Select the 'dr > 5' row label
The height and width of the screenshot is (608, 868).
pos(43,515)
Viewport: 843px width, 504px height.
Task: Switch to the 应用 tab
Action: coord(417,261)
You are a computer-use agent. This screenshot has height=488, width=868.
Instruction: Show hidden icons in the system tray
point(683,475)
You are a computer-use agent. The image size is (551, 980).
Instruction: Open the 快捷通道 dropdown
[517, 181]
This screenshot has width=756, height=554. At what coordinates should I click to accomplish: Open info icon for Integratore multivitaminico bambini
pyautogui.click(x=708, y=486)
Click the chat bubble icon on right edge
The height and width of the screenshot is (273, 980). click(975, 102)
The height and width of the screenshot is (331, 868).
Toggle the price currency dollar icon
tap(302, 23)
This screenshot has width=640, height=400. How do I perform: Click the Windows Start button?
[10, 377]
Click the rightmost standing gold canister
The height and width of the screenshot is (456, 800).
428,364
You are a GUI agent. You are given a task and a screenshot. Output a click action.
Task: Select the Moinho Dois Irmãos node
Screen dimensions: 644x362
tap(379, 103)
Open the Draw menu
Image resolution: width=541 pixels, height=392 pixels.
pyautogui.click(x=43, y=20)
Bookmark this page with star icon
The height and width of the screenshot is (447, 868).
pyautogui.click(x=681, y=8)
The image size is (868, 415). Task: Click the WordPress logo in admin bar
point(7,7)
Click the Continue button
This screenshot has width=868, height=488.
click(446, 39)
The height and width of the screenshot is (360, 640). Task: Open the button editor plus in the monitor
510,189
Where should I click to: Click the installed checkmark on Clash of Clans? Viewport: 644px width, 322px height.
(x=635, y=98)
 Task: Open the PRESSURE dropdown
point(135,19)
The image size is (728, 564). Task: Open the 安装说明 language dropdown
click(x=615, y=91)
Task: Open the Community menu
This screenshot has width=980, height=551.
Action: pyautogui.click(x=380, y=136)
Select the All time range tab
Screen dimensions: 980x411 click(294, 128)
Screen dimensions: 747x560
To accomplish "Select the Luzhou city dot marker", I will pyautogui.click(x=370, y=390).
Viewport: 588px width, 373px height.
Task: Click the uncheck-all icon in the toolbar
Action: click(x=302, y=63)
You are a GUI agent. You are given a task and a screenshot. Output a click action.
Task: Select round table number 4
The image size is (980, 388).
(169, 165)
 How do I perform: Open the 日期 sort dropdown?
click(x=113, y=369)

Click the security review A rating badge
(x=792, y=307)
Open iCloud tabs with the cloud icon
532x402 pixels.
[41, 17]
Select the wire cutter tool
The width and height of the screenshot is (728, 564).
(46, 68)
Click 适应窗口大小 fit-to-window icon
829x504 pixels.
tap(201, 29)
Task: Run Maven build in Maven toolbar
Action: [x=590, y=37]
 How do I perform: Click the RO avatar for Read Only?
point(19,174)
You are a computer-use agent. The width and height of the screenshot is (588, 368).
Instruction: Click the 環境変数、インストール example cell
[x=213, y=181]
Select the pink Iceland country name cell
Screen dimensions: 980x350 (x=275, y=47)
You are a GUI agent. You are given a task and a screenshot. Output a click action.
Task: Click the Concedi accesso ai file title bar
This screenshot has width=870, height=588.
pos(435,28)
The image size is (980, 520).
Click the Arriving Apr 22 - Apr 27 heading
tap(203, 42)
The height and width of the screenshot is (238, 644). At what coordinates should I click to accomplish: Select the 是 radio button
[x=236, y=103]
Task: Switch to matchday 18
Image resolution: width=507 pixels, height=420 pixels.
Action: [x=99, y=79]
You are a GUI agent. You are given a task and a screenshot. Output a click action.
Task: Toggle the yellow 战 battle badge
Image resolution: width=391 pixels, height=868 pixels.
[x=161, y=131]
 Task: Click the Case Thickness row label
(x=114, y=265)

### What is needed
An exact copy of the lines from the one containing "Task: Switch to matchday 18" through the last line of the material, both included, is to be printed, and nothing else.

### Solution
Task: Switch to matchday 18
Image resolution: width=507 pixels, height=420 pixels.
Action: [x=99, y=79]
You are a GUI agent. You are given a task and a screenshot. Output a click action.
Task: Toggle the yellow 战 battle badge
Image resolution: width=391 pixels, height=868 pixels.
[x=161, y=131]
 Task: Click the Case Thickness row label
(x=114, y=265)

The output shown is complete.